━━━ RECORD SET

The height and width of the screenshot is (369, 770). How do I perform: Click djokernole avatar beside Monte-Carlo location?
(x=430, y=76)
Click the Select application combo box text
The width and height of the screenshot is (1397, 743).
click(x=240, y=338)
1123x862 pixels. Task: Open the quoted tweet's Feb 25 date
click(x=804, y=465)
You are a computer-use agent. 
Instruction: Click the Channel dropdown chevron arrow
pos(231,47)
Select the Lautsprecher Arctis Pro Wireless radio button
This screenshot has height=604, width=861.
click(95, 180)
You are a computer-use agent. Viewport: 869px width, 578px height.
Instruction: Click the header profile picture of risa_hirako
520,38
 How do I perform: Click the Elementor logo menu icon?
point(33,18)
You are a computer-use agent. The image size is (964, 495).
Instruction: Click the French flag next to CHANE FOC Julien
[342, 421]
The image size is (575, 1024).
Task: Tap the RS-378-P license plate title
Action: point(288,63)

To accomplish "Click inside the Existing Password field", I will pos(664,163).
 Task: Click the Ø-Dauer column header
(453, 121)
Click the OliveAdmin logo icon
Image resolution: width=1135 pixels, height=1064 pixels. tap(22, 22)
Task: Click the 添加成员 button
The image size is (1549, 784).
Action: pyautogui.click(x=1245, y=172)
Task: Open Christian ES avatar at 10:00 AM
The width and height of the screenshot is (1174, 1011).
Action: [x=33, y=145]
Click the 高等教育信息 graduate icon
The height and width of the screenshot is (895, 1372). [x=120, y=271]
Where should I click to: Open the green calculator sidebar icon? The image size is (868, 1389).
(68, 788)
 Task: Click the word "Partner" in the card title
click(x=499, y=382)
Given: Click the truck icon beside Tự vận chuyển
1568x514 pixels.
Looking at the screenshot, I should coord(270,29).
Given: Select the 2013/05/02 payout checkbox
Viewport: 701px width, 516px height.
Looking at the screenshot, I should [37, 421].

━━━━━━

AIM OF THE EXERCISE:
Write out all the material exactly, keeping each word.

FINISHED TASK:
The height and width of the screenshot is (369, 770). How do I perform: Click djokernole avatar beside Monte-Carlo location?
(x=430, y=76)
Click the Select application combo box text
The width and height of the screenshot is (1397, 743).
click(x=240, y=338)
1123x862 pixels. Task: Open the quoted tweet's Feb 25 date
click(x=804, y=465)
You are a computer-use agent. 
Instruction: Click the Channel dropdown chevron arrow
pos(231,47)
Select the Lautsprecher Arctis Pro Wireless radio button
This screenshot has height=604, width=861.
click(95, 180)
You are a computer-use agent. Viewport: 869px width, 578px height.
Instruction: Click the header profile picture of risa_hirako
520,38
 How do I perform: Click the Elementor logo menu icon?
point(33,18)
You are a computer-use agent. The image size is (964, 495).
Instruction: Click the French flag next to CHANE FOC Julien
[342, 421]
The image size is (575, 1024).
Task: Tap the RS-378-P license plate title
Action: point(288,63)

To accomplish "Click inside the Existing Password field", I will pos(664,163).
 Task: Click the Ø-Dauer column header
(453, 121)
Click the OliveAdmin logo icon
Image resolution: width=1135 pixels, height=1064 pixels. tap(22, 22)
Task: Click the 添加成员 button
The image size is (1549, 784).
Action: pyautogui.click(x=1245, y=172)
Task: Open Christian ES avatar at 10:00 AM
The width and height of the screenshot is (1174, 1011).
Action: [x=33, y=145]
Click the 高等教育信息 graduate icon
The height and width of the screenshot is (895, 1372). [x=120, y=271]
Where should I click to: Open the green calculator sidebar icon? The image size is (868, 1389).
(68, 788)
 Task: Click the word "Partner" in the card title
click(x=499, y=382)
Given: Click the truck icon beside Tự vận chuyển
1568x514 pixels.
Looking at the screenshot, I should coord(270,29).
Given: Select the 2013/05/02 payout checkbox
Viewport: 701px width, 516px height.
Looking at the screenshot, I should [37, 421].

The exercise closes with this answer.